:: Problem statement ::
Only the tail of the listing is wanted: the line containing "Task: Click the full name column header" and all after it, repeated exactly, pictures omitted.

:: Provided material ::
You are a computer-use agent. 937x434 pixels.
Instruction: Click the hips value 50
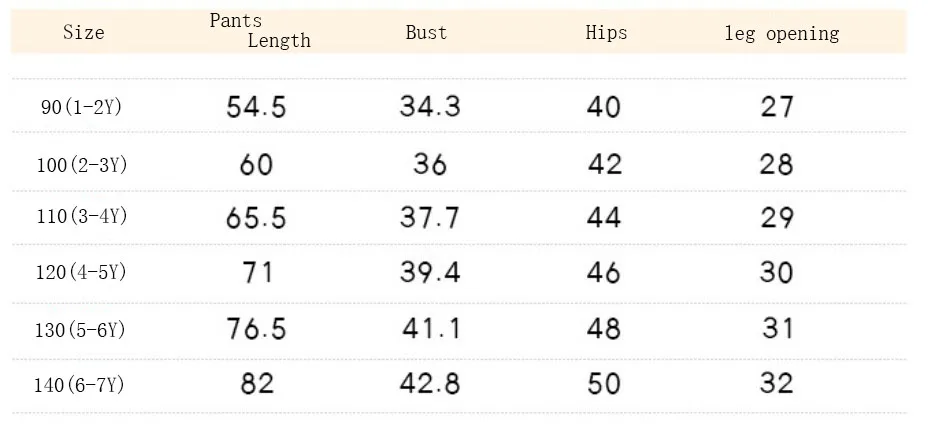click(604, 384)
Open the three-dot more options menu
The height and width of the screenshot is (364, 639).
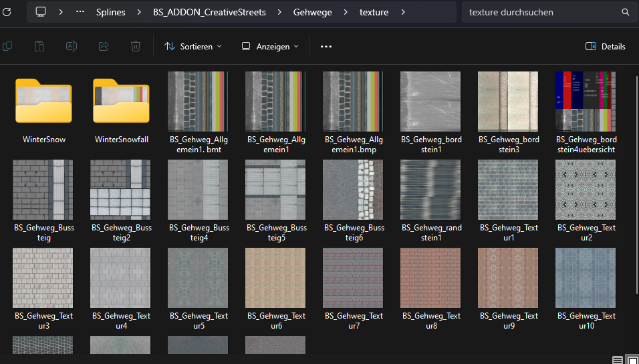[x=326, y=46]
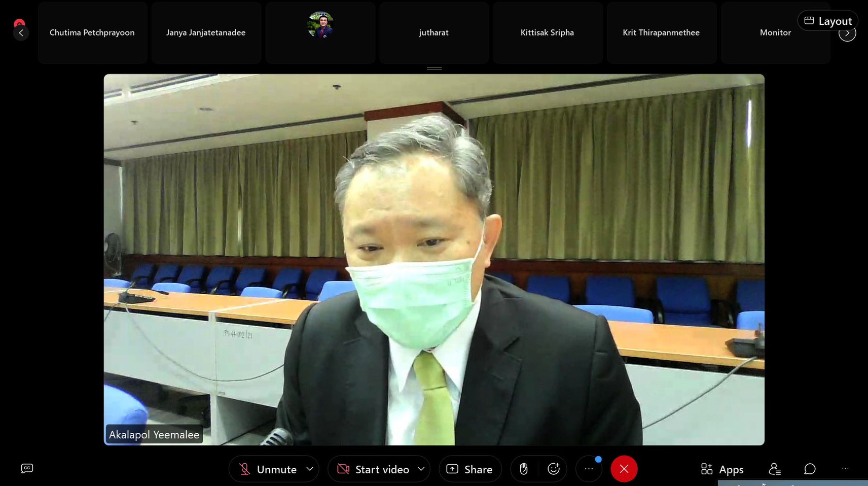Expand video options arrow next to Start video
The width and height of the screenshot is (868, 486).
(x=421, y=469)
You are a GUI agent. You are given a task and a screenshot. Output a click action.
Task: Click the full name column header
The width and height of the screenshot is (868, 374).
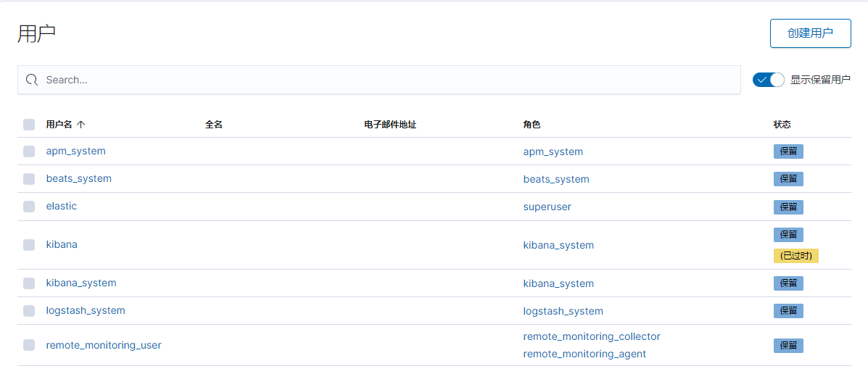(x=214, y=125)
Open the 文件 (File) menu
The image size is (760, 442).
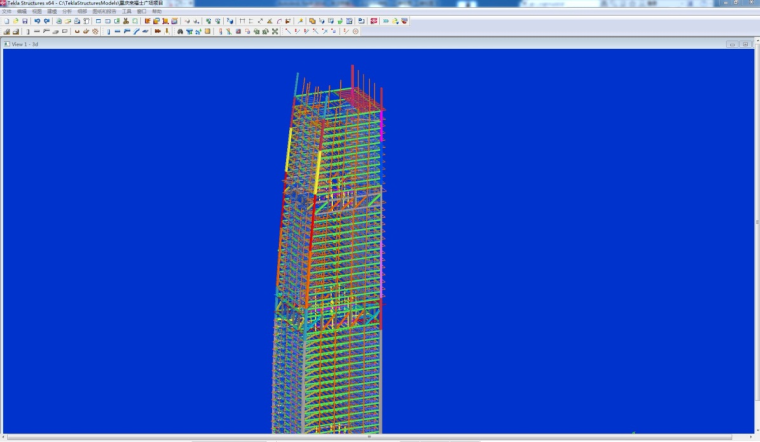pyautogui.click(x=7, y=12)
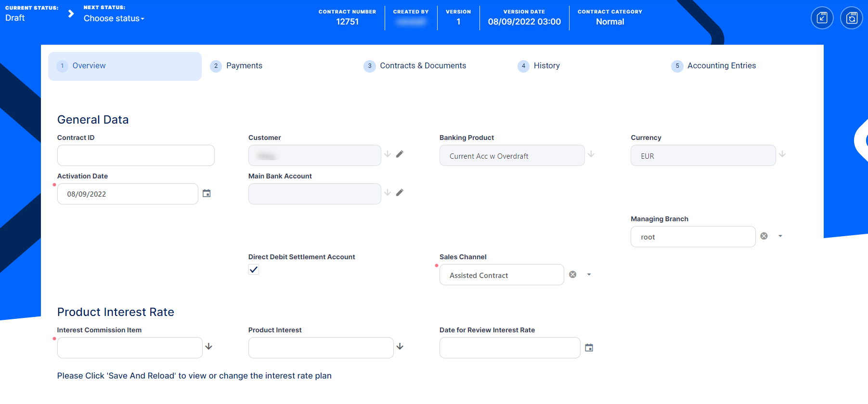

:: Task output ::
Task: Click the full name column header
The width and height of the screenshot is (868, 374).
(x=214, y=125)
Open the 文件 (File) menu
The image size is (760, 442).
pyautogui.click(x=7, y=12)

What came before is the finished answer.